*** Opening of Material for the task ***

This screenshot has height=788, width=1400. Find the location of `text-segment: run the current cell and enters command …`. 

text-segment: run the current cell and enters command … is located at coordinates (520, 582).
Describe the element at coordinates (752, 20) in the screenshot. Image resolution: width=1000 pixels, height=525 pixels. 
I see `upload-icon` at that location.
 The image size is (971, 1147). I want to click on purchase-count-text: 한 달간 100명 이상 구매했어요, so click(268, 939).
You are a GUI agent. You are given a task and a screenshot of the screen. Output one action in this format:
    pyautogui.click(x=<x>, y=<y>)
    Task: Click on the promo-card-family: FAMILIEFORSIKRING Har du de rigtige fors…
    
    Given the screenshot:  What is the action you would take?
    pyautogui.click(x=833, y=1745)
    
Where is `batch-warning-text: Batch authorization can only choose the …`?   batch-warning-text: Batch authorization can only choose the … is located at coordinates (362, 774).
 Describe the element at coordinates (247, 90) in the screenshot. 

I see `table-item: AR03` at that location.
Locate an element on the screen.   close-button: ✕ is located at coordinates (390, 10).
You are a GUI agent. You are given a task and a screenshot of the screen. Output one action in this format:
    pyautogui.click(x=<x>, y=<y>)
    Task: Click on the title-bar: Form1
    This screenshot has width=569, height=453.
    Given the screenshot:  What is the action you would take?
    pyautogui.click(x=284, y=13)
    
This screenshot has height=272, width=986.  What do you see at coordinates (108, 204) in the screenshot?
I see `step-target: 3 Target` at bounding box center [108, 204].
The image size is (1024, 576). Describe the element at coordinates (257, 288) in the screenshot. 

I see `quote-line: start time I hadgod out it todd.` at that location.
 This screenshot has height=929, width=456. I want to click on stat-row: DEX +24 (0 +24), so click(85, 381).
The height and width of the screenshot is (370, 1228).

*** Close of Material for the task ***

**What you are asked to do:**
Output each line of the material above as a numbered list, leaving out the blank lines.

**Your solution:**
1. This screenshot has height=788, width=1400. Find the location of `text-segment: run the current cell and enters command …`. 
2. text-segment: run the current cell and enters command … is located at coordinates (520, 582).
3. Describe the element at coordinates (752, 20) in the screenshot. Image resolution: width=1000 pixels, height=525 pixels. 
4. I see `upload-icon` at that location.
5.  The image size is (971, 1147). I want to click on purchase-count-text: 한 달간 100명 이상 구매했어요, so click(268, 939).
6. You are a GUI agent. You are given a task and a screenshot of the screen. Output one action in this format:
7.     pyautogui.click(x=<x>, y=<y>)
8.     Task: Click on the promo-card-family: FAMILIEFORSIKRING Har du de rigtige fors…
9.     Given the screenshot:  What is the action you would take?
10.     pyautogui.click(x=833, y=1745)
11. Where is `batch-warning-text: Batch authorization can only choose the …`?   batch-warning-text: Batch authorization can only choose the … is located at coordinates (362, 774).
12.  Describe the element at coordinates (247, 90) in the screenshot. 
13. I see `table-item: AR03` at that location.
14. Locate an element on the screen.   close-button: ✕ is located at coordinates (390, 10).
15. You are a GUI agent. You are given a task and a screenshot of the screen. Output one action in this format:
16.     pyautogui.click(x=<x>, y=<y>)
17.     Task: Click on the title-bar: Form1
18.     This screenshot has width=569, height=453.
19.     Given the screenshot:  What is the action you would take?
20.     pyautogui.click(x=284, y=13)
21. This screenshot has height=272, width=986.  What do you see at coordinates (108, 204) in the screenshot?
22. I see `step-target: 3 Target` at bounding box center [108, 204].
23. The image size is (1024, 576). Describe the element at coordinates (257, 288) in the screenshot. 
24. I see `quote-line: start time I hadgod out it todd.` at that location.
25.  This screenshot has height=929, width=456. I want to click on stat-row: DEX +24 (0 +24), so click(85, 381).
26. The height and width of the screenshot is (370, 1228).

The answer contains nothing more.